* _Your goal_: Each record must be printed exactly as given.

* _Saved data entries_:
=== Section Start ===
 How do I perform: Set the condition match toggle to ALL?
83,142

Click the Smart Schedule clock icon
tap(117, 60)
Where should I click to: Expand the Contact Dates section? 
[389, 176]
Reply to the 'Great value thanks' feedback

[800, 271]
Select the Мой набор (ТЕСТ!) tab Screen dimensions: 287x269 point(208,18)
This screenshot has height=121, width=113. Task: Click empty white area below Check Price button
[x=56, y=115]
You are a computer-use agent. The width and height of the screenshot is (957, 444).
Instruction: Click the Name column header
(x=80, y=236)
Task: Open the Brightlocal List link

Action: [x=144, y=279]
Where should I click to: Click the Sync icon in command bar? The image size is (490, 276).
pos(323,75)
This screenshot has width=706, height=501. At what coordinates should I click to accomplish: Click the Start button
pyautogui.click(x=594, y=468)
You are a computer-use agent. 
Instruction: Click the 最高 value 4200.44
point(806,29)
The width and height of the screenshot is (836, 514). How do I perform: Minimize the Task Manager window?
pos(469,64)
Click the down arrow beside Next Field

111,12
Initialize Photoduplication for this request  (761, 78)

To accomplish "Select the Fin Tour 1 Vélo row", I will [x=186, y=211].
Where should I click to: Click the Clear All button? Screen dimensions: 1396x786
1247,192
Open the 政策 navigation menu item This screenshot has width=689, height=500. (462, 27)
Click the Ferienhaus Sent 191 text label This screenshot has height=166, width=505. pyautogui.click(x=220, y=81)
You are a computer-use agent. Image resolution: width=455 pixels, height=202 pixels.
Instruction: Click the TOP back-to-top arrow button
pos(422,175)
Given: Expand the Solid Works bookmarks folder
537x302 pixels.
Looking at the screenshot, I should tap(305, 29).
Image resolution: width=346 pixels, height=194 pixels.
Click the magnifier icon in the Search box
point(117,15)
=== Section End ===
* _Written solution_:
 How do I perform: Set the condition match toggle to ALL?
83,142

Click the Smart Schedule clock icon
tap(117, 60)
Where should I click to: Expand the Contact Dates section? 
[389, 176]
Reply to the 'Great value thanks' feedback

[800, 271]
Select the Мой набор (ТЕСТ!) tab Screen dimensions: 287x269 point(208,18)
This screenshot has height=121, width=113. Task: Click empty white area below Check Price button
[x=56, y=115]
You are a computer-use agent. The width and height of the screenshot is (957, 444).
Instruction: Click the Name column header
(x=80, y=236)
Task: Open the Brightlocal List link

Action: [x=144, y=279]
Where should I click to: Click the Sync icon in command bar? The image size is (490, 276).
pos(323,75)
This screenshot has width=706, height=501. At what coordinates should I click to accomplish: Click the Start button
pyautogui.click(x=594, y=468)
You are a computer-use agent. 
Instruction: Click the 最高 value 4200.44
point(806,29)
The width and height of the screenshot is (836, 514). How do I perform: Minimize the Task Manager window?
pos(469,64)
Click the down arrow beside Next Field

111,12
Initialize Photoduplication for this request  (761, 78)

To accomplish "Select the Fin Tour 1 Vélo row", I will [x=186, y=211].
Where should I click to: Click the Clear All button? Screen dimensions: 1396x786
1247,192
Open the 政策 navigation menu item This screenshot has width=689, height=500. (462, 27)
Click the Ferienhaus Sent 191 text label This screenshot has height=166, width=505. pyautogui.click(x=220, y=81)
You are a computer-use agent. Image resolution: width=455 pixels, height=202 pixels.
Instruction: Click the TOP back-to-top arrow button
pos(422,175)
Given: Expand the Solid Works bookmarks folder
537x302 pixels.
Looking at the screenshot, I should tap(305, 29).
Image resolution: width=346 pixels, height=194 pixels.
Click the magnifier icon in the Search box
point(117,15)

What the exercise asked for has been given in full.